(Required task) Print everything from the first line below down to the line containing "Looking at the", leaving the pictures out of your answer.
>> START Data to process
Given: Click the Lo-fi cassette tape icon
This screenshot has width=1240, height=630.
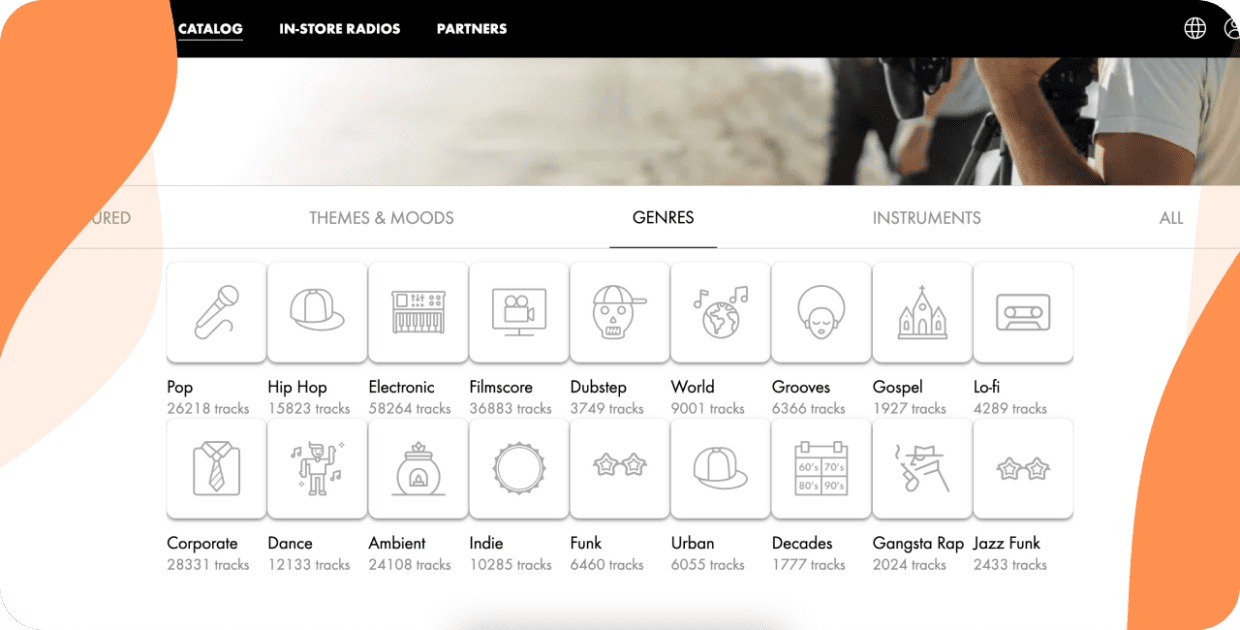Looking at the screenshot, I should [1023, 311].
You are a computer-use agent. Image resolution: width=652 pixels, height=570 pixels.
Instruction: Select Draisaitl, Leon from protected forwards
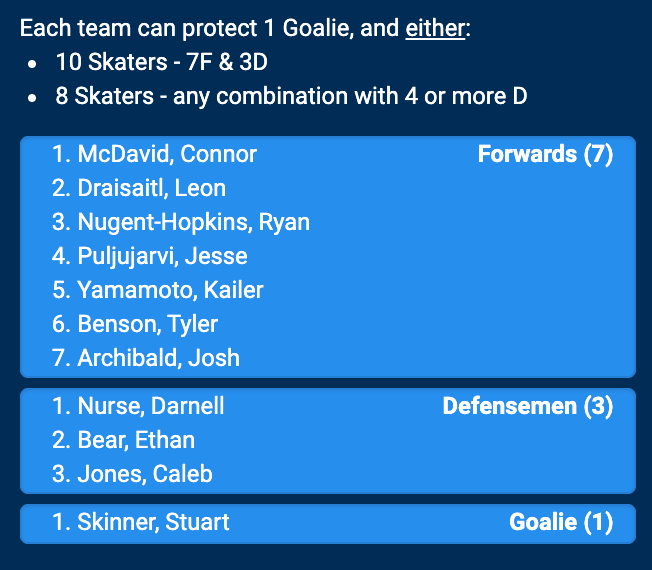tap(152, 188)
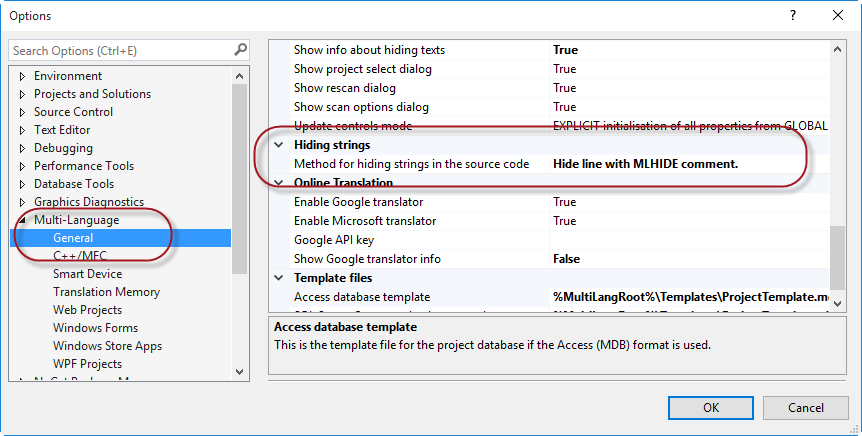Click into the Search Options field
This screenshot has width=862, height=436.
coord(120,50)
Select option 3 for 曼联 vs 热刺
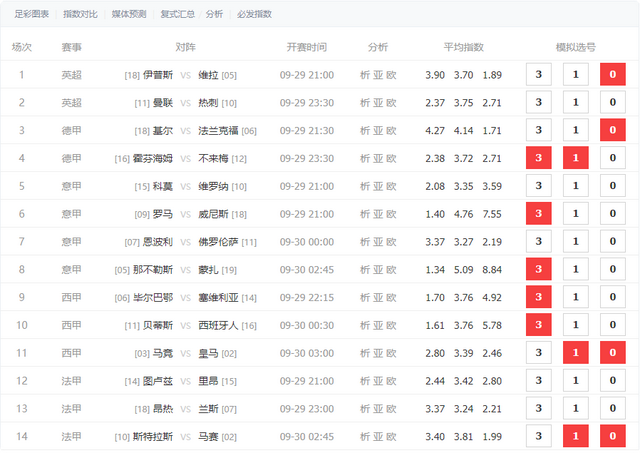The width and height of the screenshot is (640, 453). [539, 102]

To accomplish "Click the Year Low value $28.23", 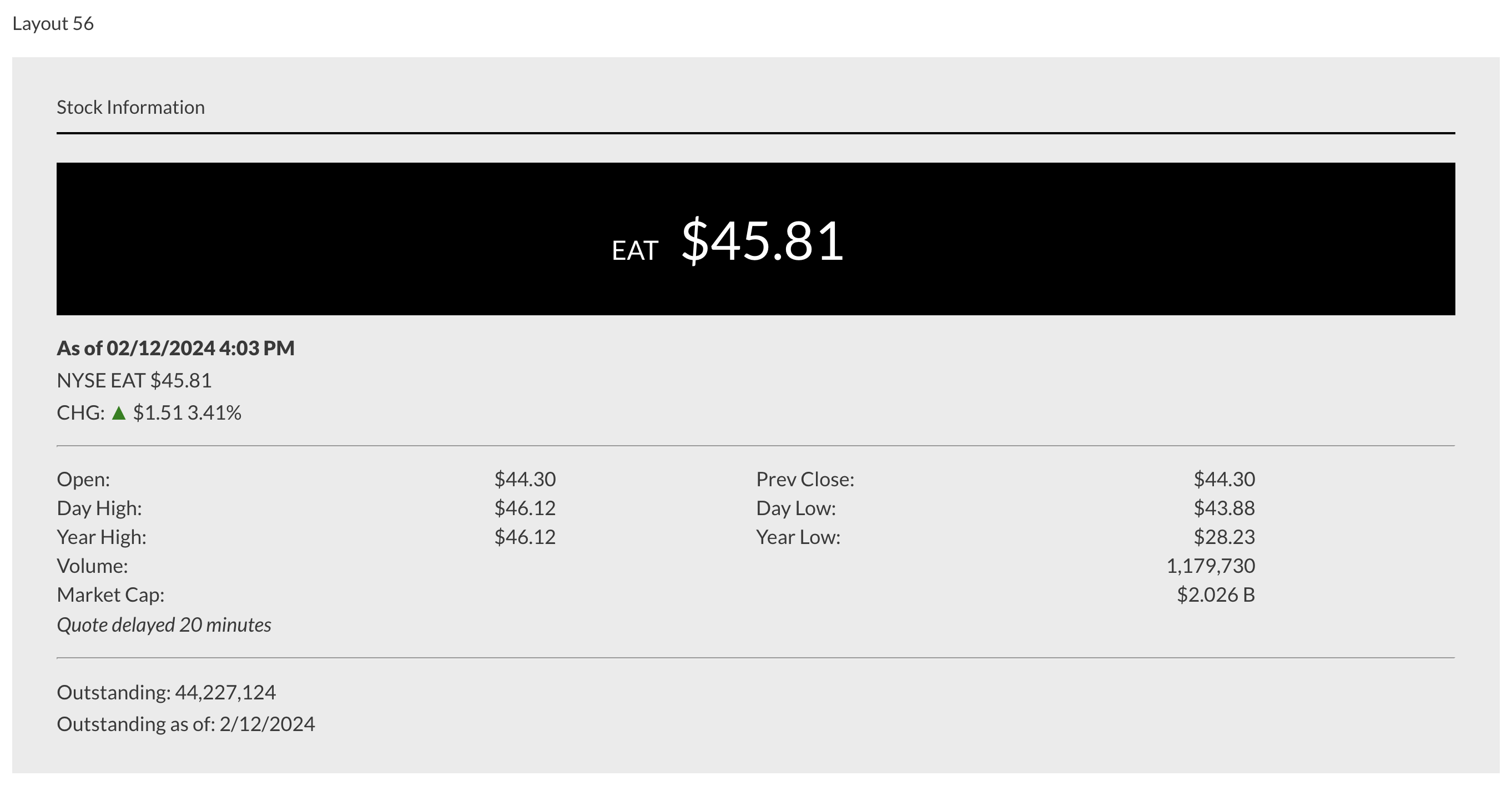I will [1224, 537].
>> END Data to process
(Exercise result)
Given: Click the Lo-fi cassette tape icon
This screenshot has width=1240, height=630.
Looking at the screenshot, I should [1023, 311].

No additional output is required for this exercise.